— The problem —
Could you retype the entries below exactly, omitting every picture?

==== Study material

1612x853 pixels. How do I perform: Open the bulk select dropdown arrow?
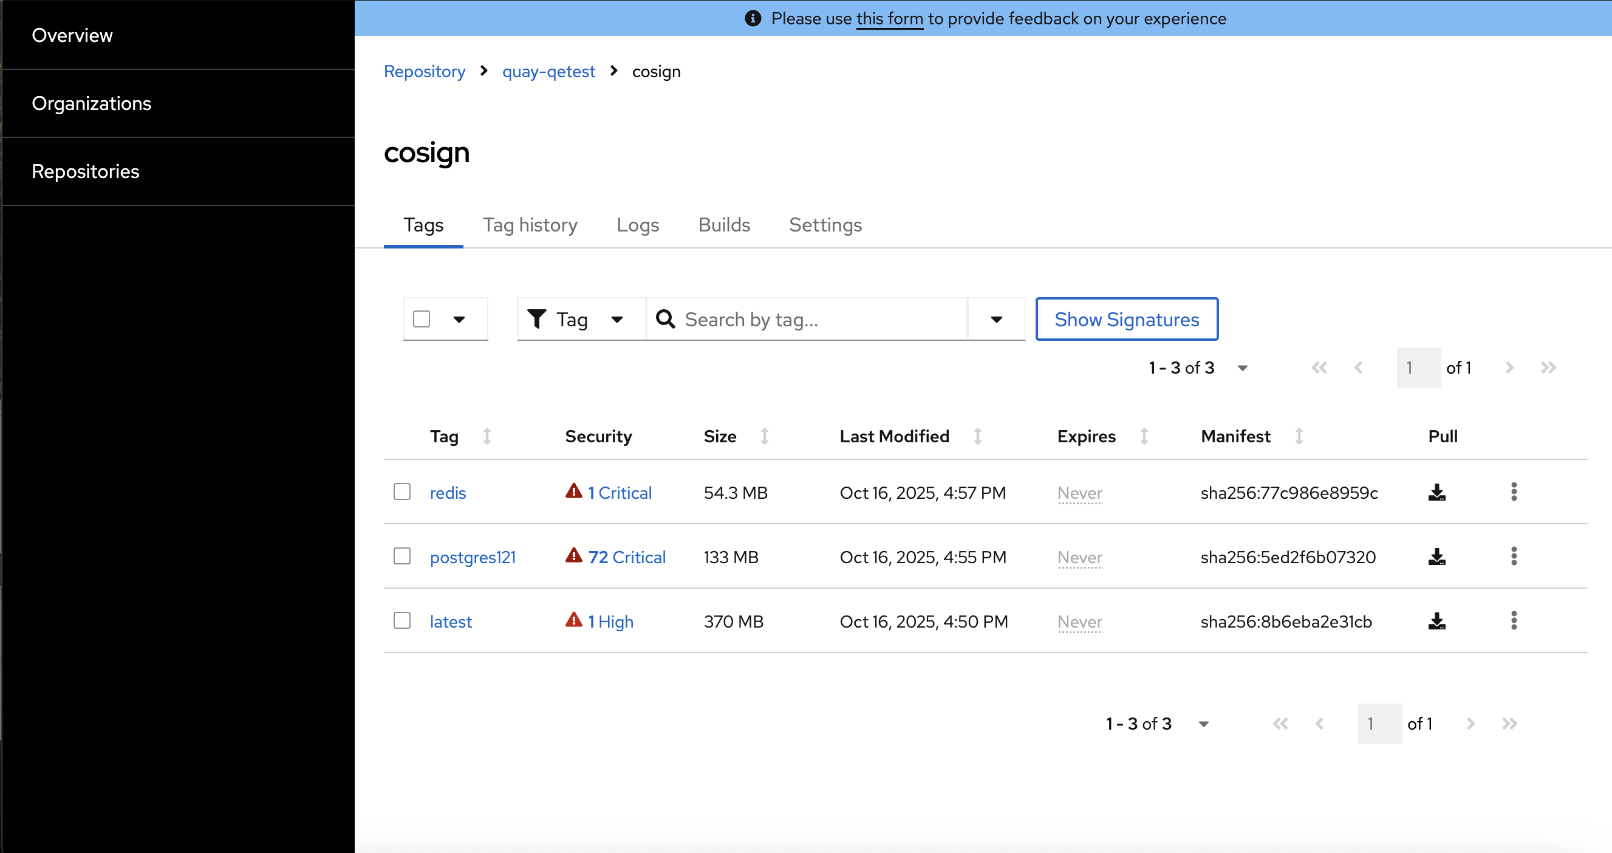point(459,320)
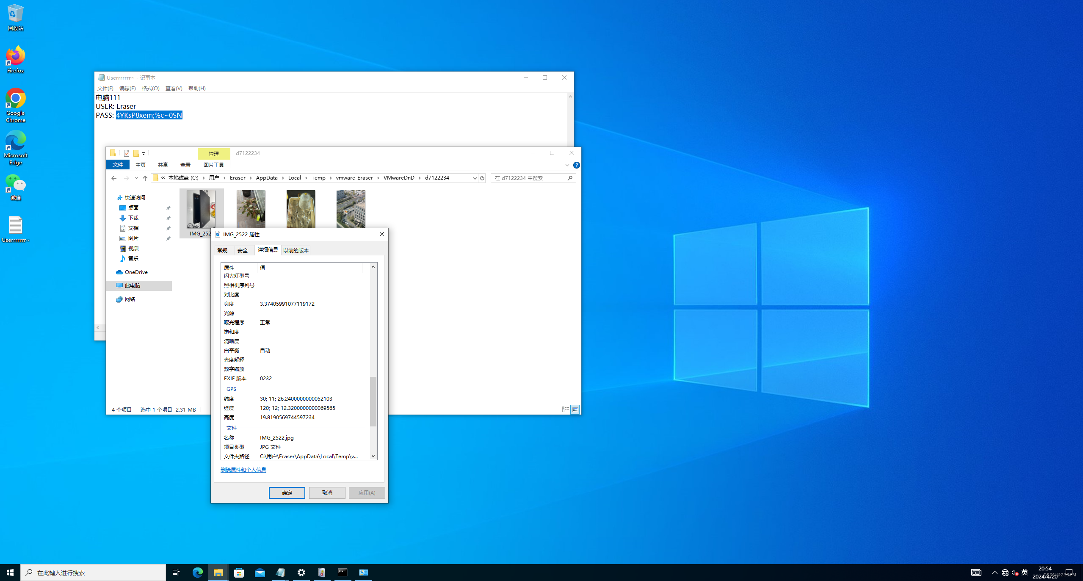Expand the address bar history dropdown
Screen dimensions: 1083x581
[475, 178]
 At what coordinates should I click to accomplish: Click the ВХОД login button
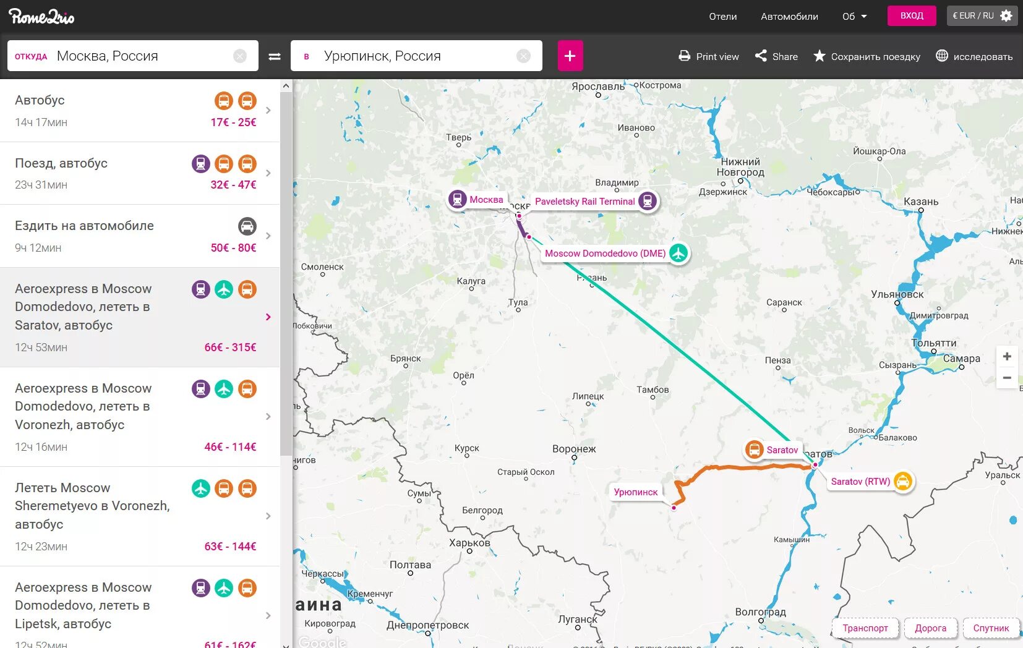coord(912,15)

========

— Result of the task —
1612x853 pixels. How do I perform: Open the bulk select dropdown arrow?
point(459,320)
Expand the address bar history dropdown
Screen dimensions: 1083x581
[475, 178]
 At what coordinates should I click to accomplish: Click the ВХОД login button
coord(912,15)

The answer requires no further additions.